▸ **What the task asks**: Copy out the listing from its first line through the line containing "point(33,386)", replacing "sidebar" with "side panel" and leaving everything else unchanged.

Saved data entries
** BEGIN **

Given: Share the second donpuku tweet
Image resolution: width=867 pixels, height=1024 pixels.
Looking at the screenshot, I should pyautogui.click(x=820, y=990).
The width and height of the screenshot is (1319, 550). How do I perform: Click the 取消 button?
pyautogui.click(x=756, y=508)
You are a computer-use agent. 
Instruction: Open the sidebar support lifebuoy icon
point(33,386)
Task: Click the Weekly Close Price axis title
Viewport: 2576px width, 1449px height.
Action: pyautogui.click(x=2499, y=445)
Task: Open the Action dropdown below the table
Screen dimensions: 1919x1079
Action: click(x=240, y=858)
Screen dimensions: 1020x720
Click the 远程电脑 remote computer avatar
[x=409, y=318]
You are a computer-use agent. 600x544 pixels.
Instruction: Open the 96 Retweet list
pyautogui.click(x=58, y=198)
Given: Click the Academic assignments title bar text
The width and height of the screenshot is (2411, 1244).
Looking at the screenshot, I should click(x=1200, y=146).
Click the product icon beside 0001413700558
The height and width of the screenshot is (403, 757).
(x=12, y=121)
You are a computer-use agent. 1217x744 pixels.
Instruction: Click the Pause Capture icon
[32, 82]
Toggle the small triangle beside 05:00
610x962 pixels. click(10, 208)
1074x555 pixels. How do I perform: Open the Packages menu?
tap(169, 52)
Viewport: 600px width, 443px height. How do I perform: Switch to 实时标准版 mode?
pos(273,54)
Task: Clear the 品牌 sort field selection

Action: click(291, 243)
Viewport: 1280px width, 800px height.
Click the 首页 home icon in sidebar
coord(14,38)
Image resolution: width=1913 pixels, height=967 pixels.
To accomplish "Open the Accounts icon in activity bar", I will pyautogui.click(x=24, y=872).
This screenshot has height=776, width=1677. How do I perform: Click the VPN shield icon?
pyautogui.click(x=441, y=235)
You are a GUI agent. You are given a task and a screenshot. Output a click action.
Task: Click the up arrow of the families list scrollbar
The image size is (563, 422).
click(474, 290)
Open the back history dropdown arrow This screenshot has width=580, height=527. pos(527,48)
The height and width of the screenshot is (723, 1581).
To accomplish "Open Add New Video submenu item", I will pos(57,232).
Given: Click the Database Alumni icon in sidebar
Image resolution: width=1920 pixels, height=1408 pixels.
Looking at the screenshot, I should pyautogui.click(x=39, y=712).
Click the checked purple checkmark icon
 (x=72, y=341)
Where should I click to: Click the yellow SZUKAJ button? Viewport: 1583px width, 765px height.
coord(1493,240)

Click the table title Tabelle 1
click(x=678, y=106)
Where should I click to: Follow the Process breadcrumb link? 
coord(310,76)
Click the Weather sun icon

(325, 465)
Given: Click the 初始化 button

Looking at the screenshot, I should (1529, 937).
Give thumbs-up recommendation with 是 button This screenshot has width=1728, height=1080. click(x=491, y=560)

** END **

▸ **Response below**:
Given: Share the second donpuku tweet
Image resolution: width=867 pixels, height=1024 pixels.
Looking at the screenshot, I should pyautogui.click(x=820, y=990).
The width and height of the screenshot is (1319, 550). How do I perform: Click the 取消 button?
pyautogui.click(x=756, y=508)
You are a computer-use agent. 
Instruction: Open the side panel support lifebuoy icon
point(33,386)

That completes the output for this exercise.